## Source
▼▼▼

Actual loan losses may be significantly more than the allowances we have established which could have a material negative effect on our financial results.

 

The Company uses the asset and liability method of accounting for income taxes. Under this method, deferred tax assets and liabilities are recognized for the future tax consequences attributable to differences between the financial statement carrying amounts of existing assets and liabilities and their respective tax basis. Deferred tax assets and liabilities are measured using enacted tax rates expected to apply to taxable income in the years in which those temporary differences are expected to be recovered or settled. If current available information raises doubt as to the realization of the deferred tax assets, a valuation allowance is established. The Company considers the determination of this valuation allowance to be a critical accounting policy because of the need to exercise significant judgment including projections of future taxable income. These judgments and estimates are reviewed on a continual basis as regulatory and business factors change. A valuation allowance for deferred tax assets may be required if the amount of taxes recoverable through loss carry-back declines, or if the Company projects lower levels of future taxable income. Such a valuation allowance would be established through a charge to income tax expense, which would adversely affect the Company’s operating results.

▲▲▲

## Request 1
Render every line of the records as a Markdown table with the columns Row and Line, numbering the rows and skipping blank lines. Leave the pictures out of the table.

## Material for the task
▼▼▼

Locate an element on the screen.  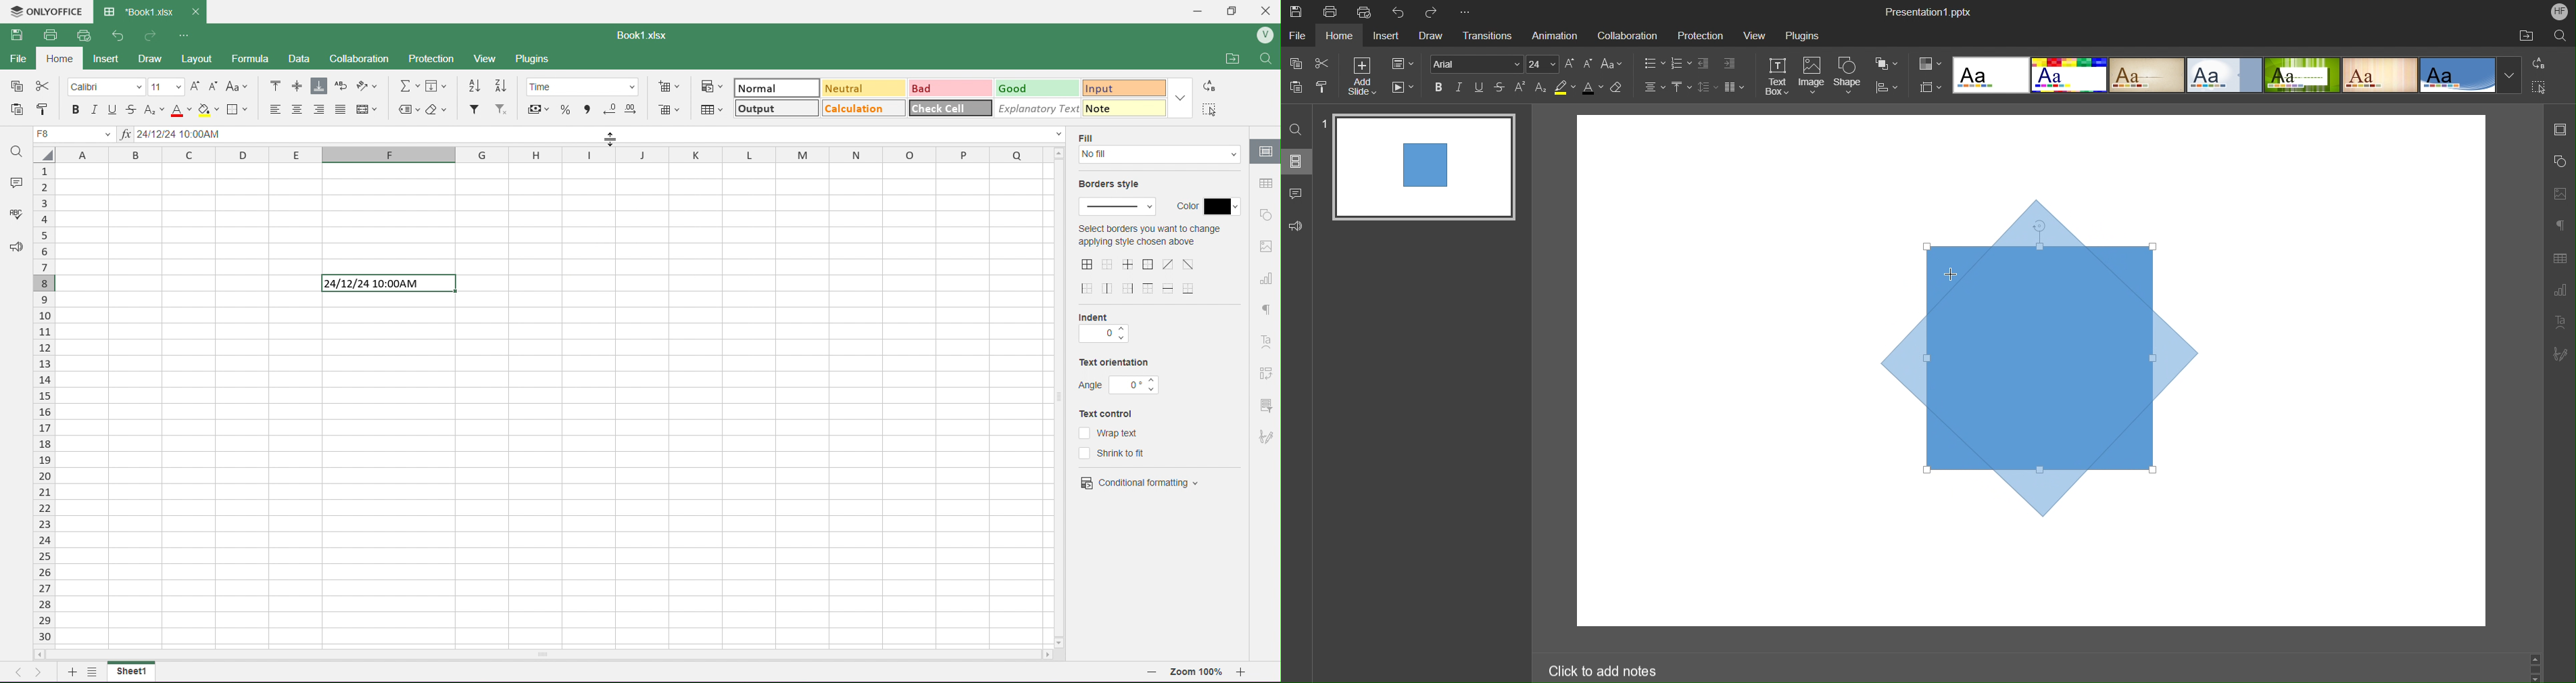
Orientation is located at coordinates (372, 87).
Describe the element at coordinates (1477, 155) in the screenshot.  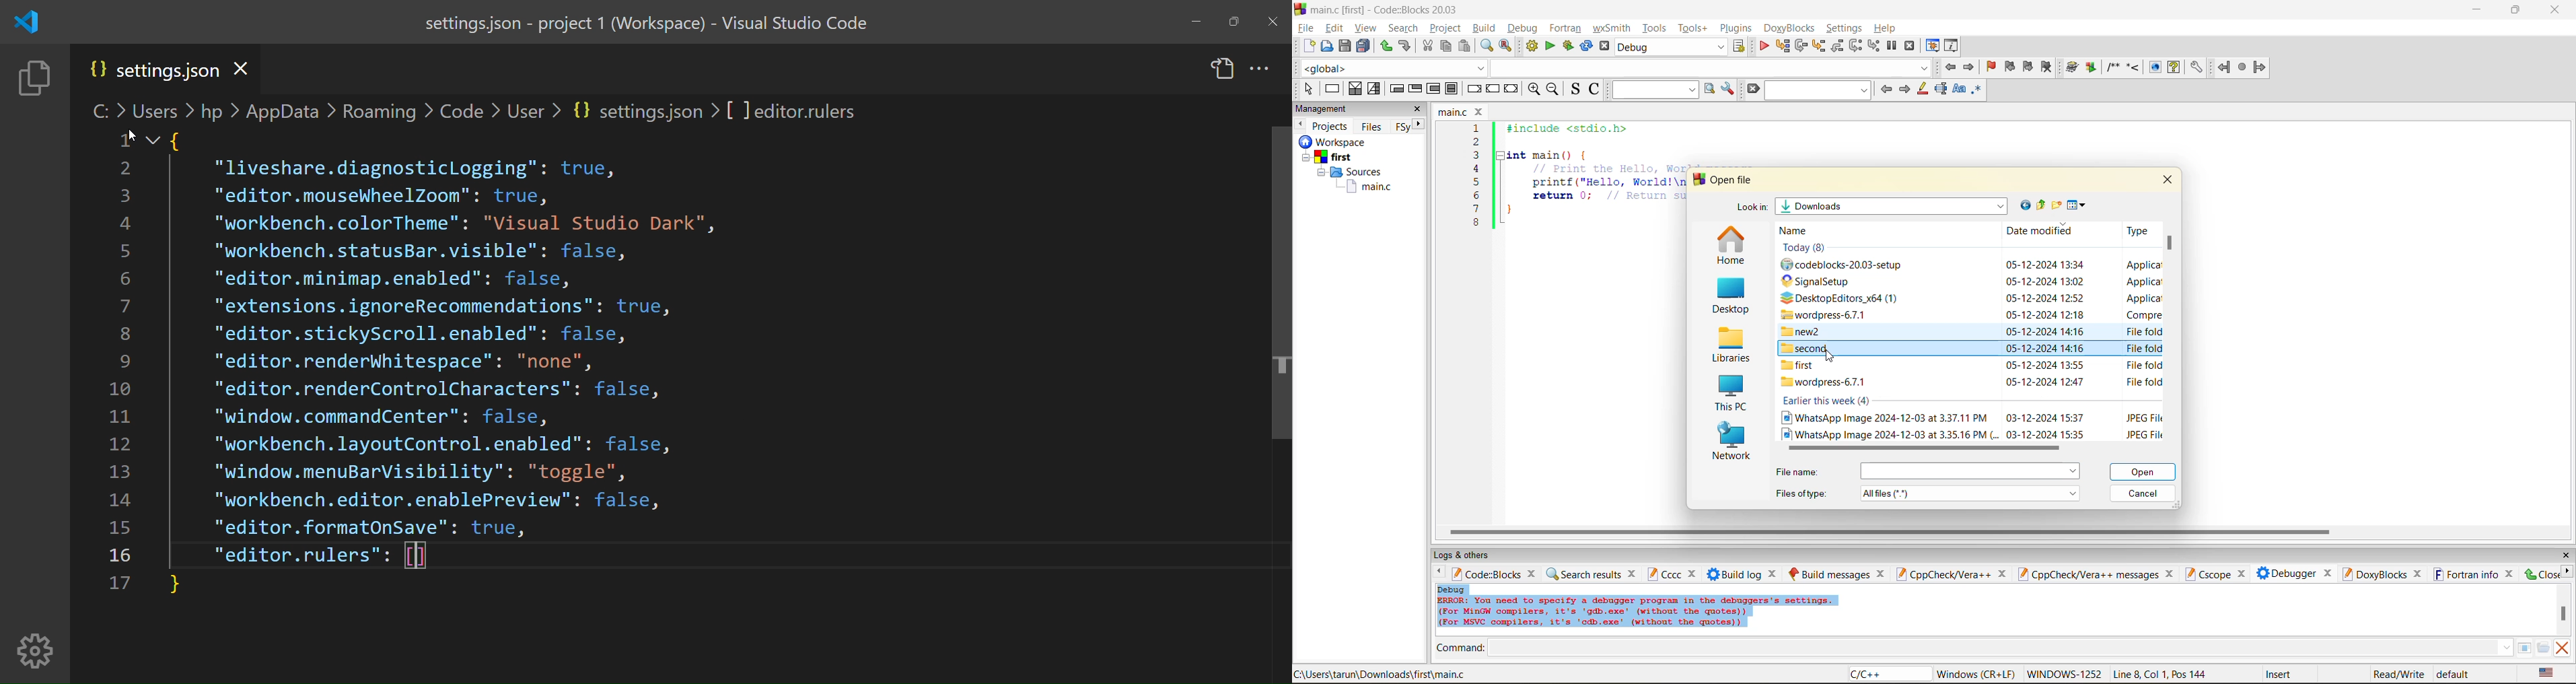
I see `3` at that location.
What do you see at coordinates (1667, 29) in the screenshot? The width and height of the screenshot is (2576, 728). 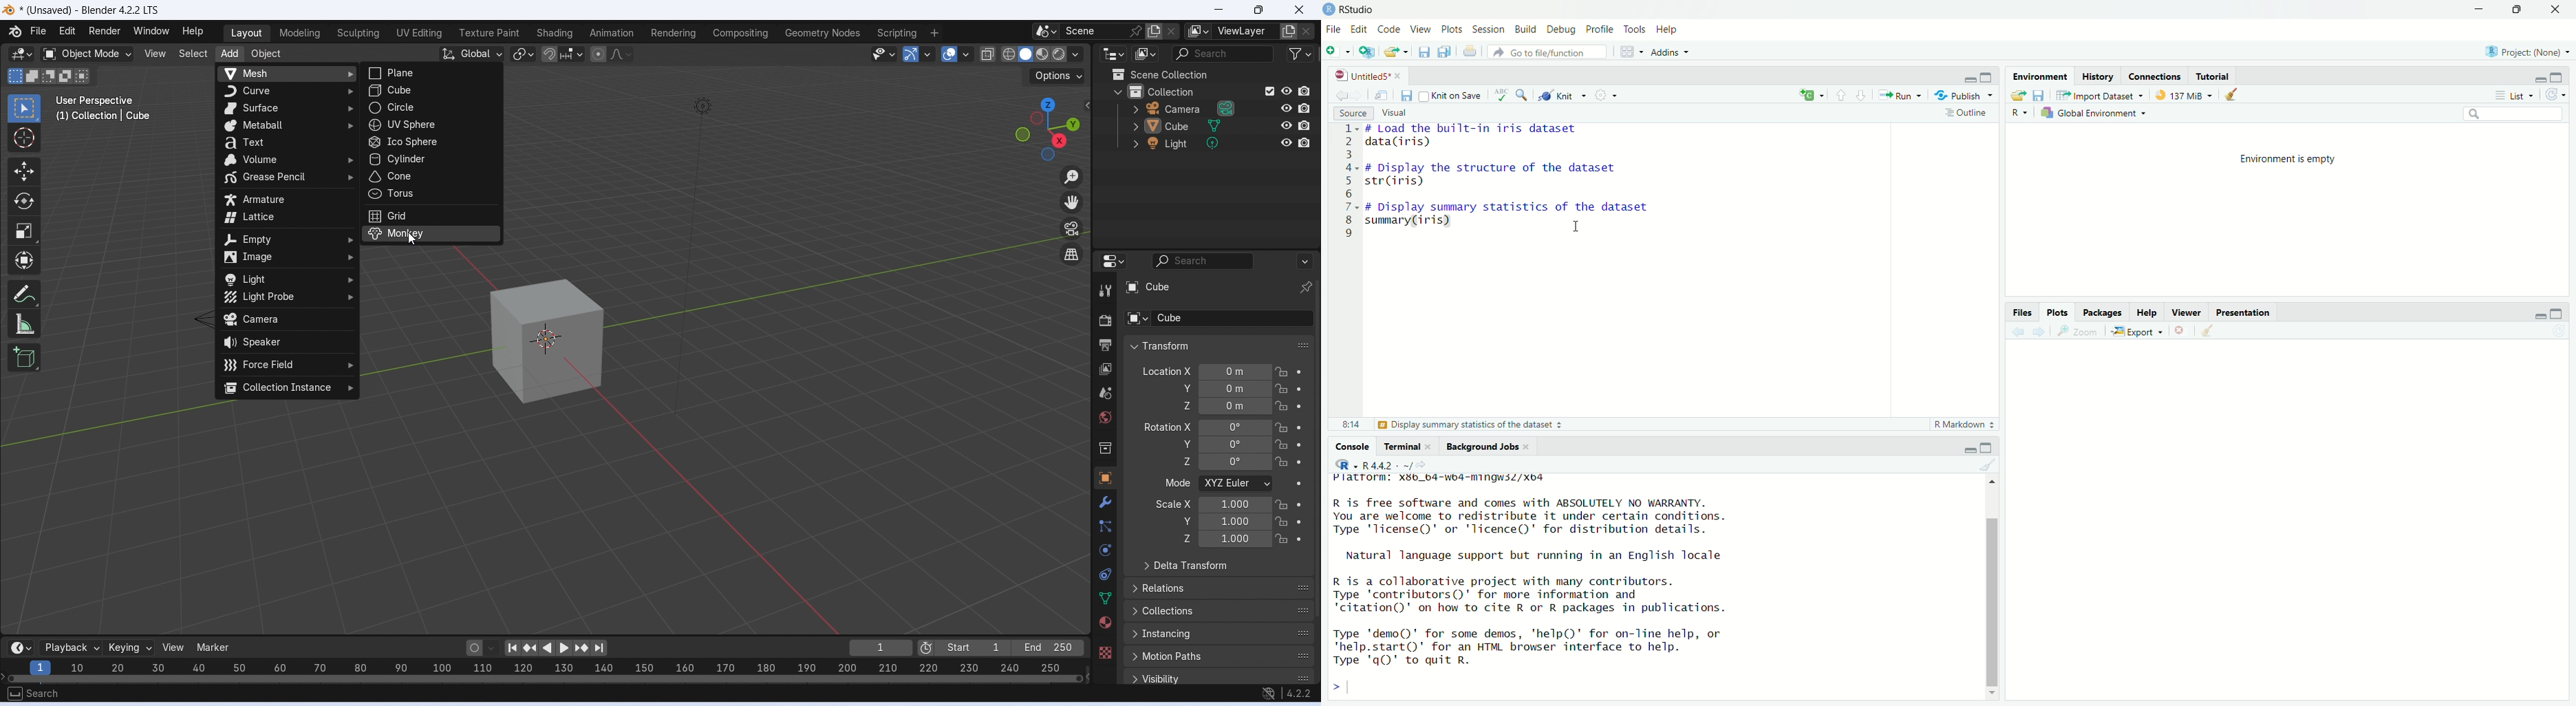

▲▲▲

## Request 2
Decide whether each statement below agrees with the text on income tax accounting, answering yes or no and quoting the deciding words: (a) The Company uses the asset and liability method of accounting for income taxes. (b) Deferred tax assets and liabilities are measured using proposed tax rates. (c) A valuation allowance would be established through a charge to income tax expense.

## Worked answer 1
| Row | Line |
|---|---|
| 1 | Locate an element on the screen.   |
| 2 | Orientation is located at coordinates (372, 87). |
| 3 | Describe the element at coordinates (1477, 155) in the screenshot.   |
| 4 | I see `3` at that location. |
| 5 | What do you see at coordinates (1667, 29) in the screenshot? The width and height of the screenshot is (2576, 728).  |

## Worked answer 2
(a) Yes: "The Company uses the asset and liability method of accounting for income taxes."
(b) No: "Deferred tax assets and liabilities are measured using enacted tax rates expected to apply to taxable income"
(c) Yes: "Such a valuation allowance would be established through a charge to income tax expense"